El fin de las diferencias

Vivimos en una época paradójica. Por un lado, se enarbola la bandera de la inclusión, se celebra la diversidad, se exigen derechos que garanticen la diferencia. Pero por otro lado, se impone, con sutileza o violencia, un mandato de igualdad que aplasta lo singular.

La cultura actual parece tolerar la diferencia solo cuando esta puede ser domesticada, cuando no desborda, cuando se acomoda a una forma de lo “aceptable”. La tolerancia se vuelve performativa: se celebra al distinto en tanto no incomode, en tanto no cuestione el ideal común. Todo lo que no encaje, lo que no pueda traducirse en lenguaje homogéneo, es silenciado o diagnosticado.

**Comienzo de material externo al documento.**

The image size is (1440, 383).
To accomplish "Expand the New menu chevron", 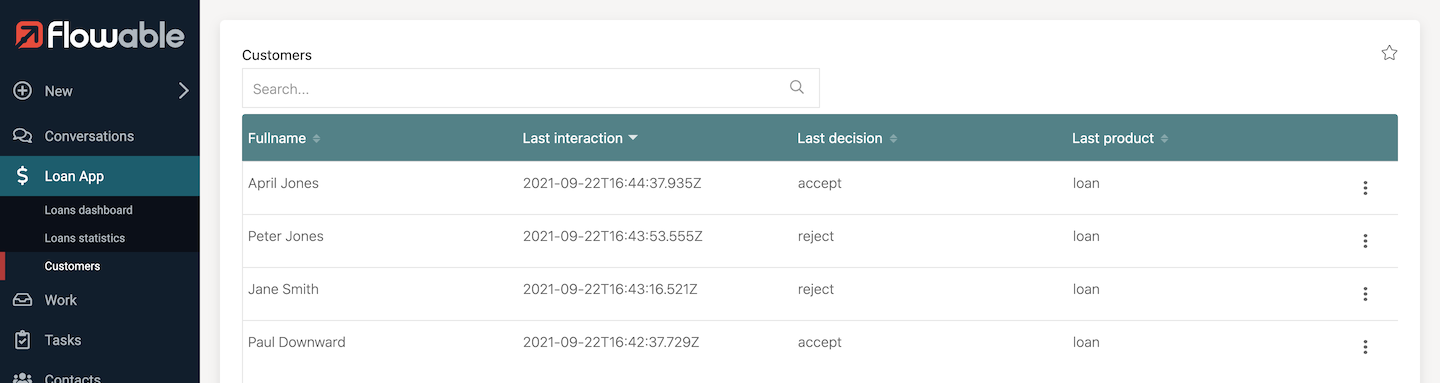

Hay un mandato invisible que ordena: sé diferente, pero no demasiado. Sé libre, pero como se espera que seas. Sé igual, aunque creas que sos único.

Esta exigencia de igualdad no es solidaridad: es control. Es un intento de borrar los bordes, de neutralizar lo inasimilable, de evitar el conflicto que toda verdadera diferencia conlleva. Pero sin diferencia, no hay deseo. Sin diferencia, no hay sujeto.

El Otro, con mayúscula, ha sido reemplazado por una masa de reflejos que repite consignas. El disenso molesta, el silencio incomoda, la singularidad se vuelve sospechosa. La diferencia no se integra: se disuelve.

Es urgente volver a pensar la diferencia no como un obstáculo a superar, sino como una condición de existencia. No hay humanidad sin alteridad. No hay vínculo sin tensión. No hay subjetividad sin corte.

Volver a la diferencia como gesto ético: dejar que el otro sea otro, sin necesidad de hacerlo igual a mí.